(Task to carry out): Return, exactly as written, the line containing "Select the New Games heading" and every line after it to the end of the records below, with no pictures.

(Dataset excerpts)

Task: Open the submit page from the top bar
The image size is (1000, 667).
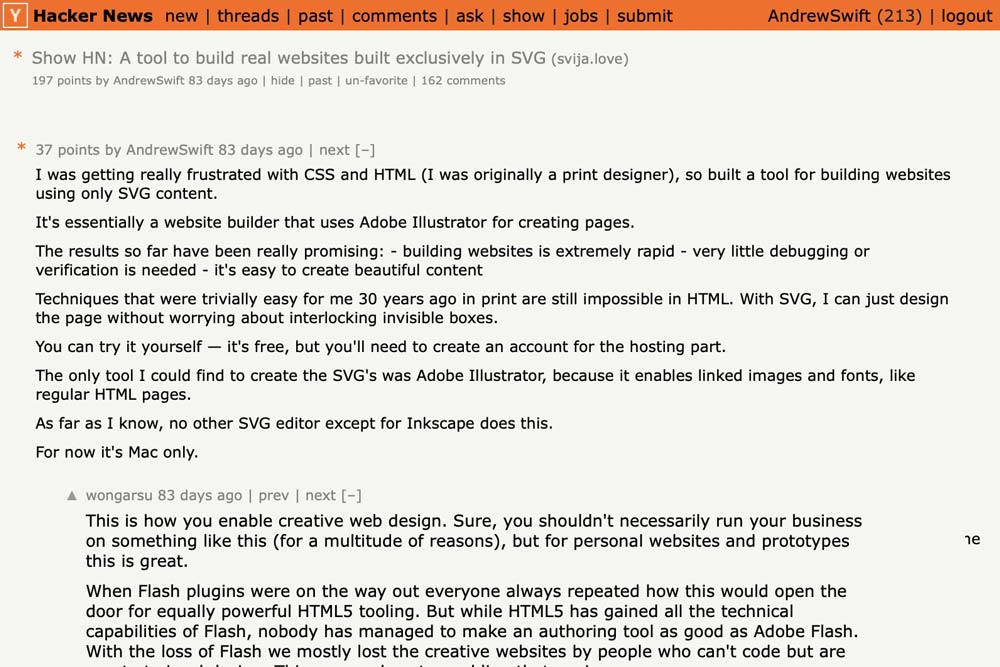Action: 644,16
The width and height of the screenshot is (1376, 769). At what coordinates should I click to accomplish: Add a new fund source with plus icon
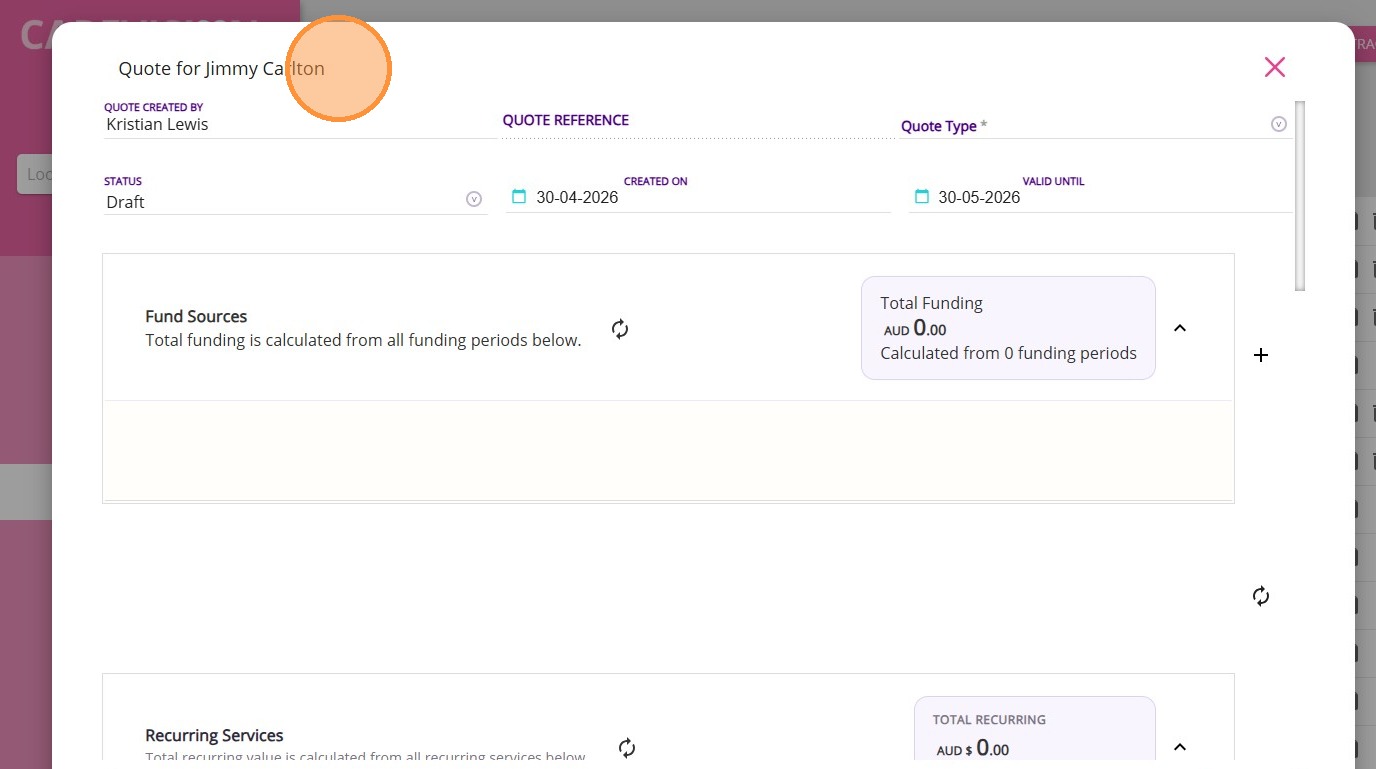[x=1261, y=355]

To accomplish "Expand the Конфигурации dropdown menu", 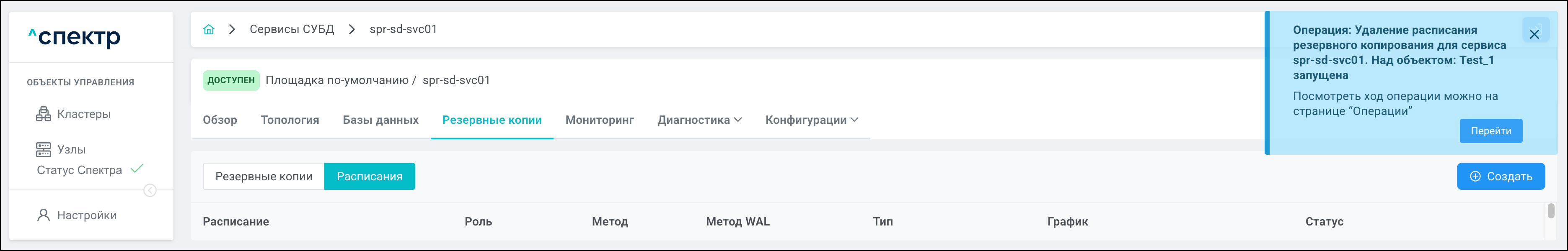I will tap(811, 120).
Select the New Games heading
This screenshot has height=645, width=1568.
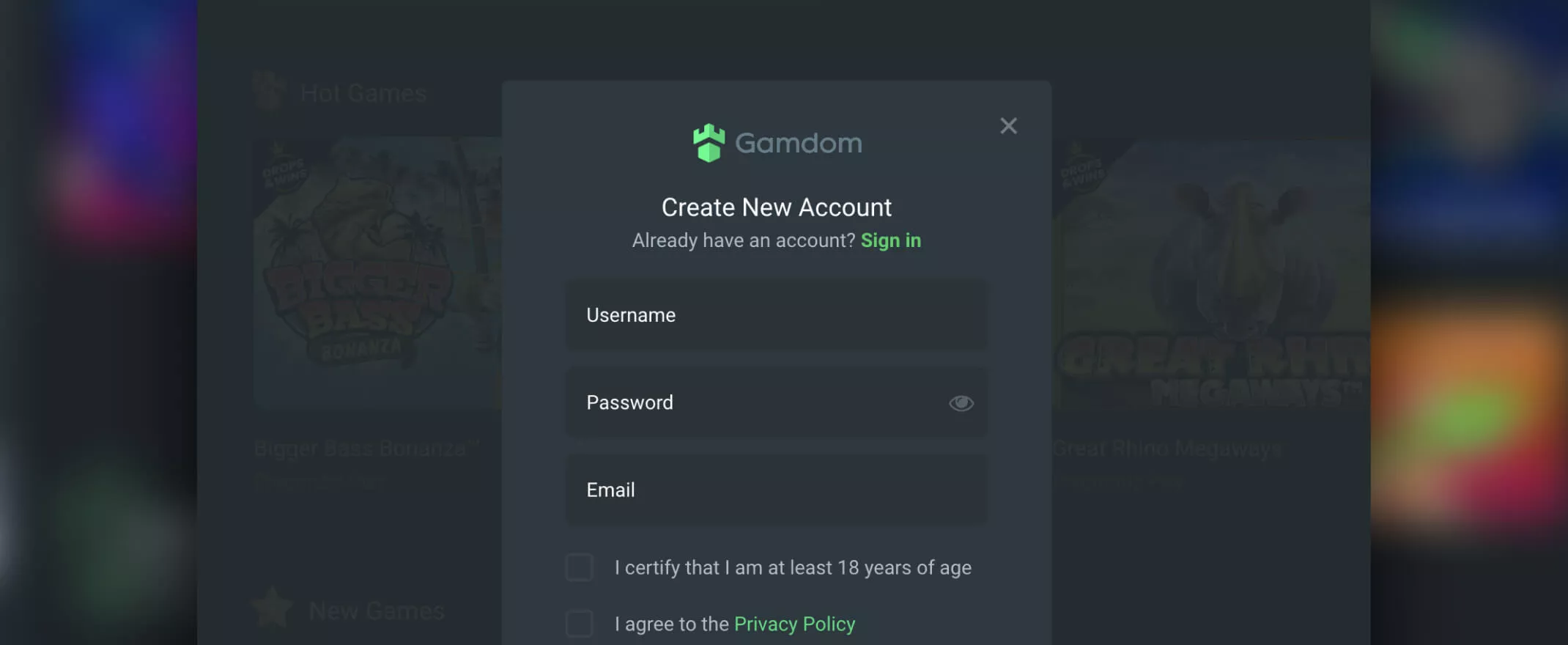click(377, 611)
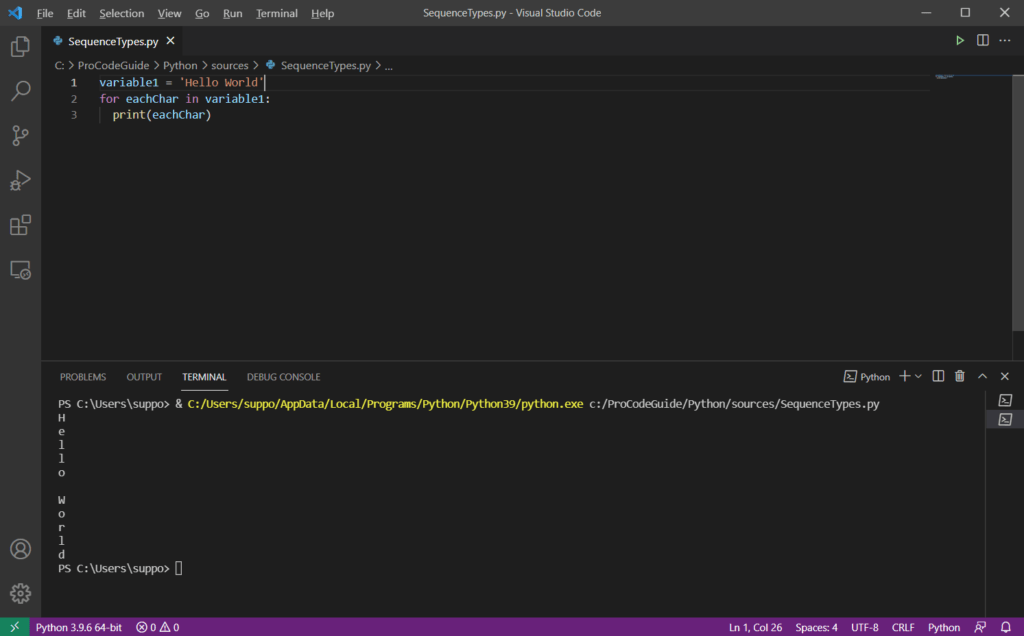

(Result):
Select the New Games heading
This screenshot has height=645, width=1568.
click(377, 611)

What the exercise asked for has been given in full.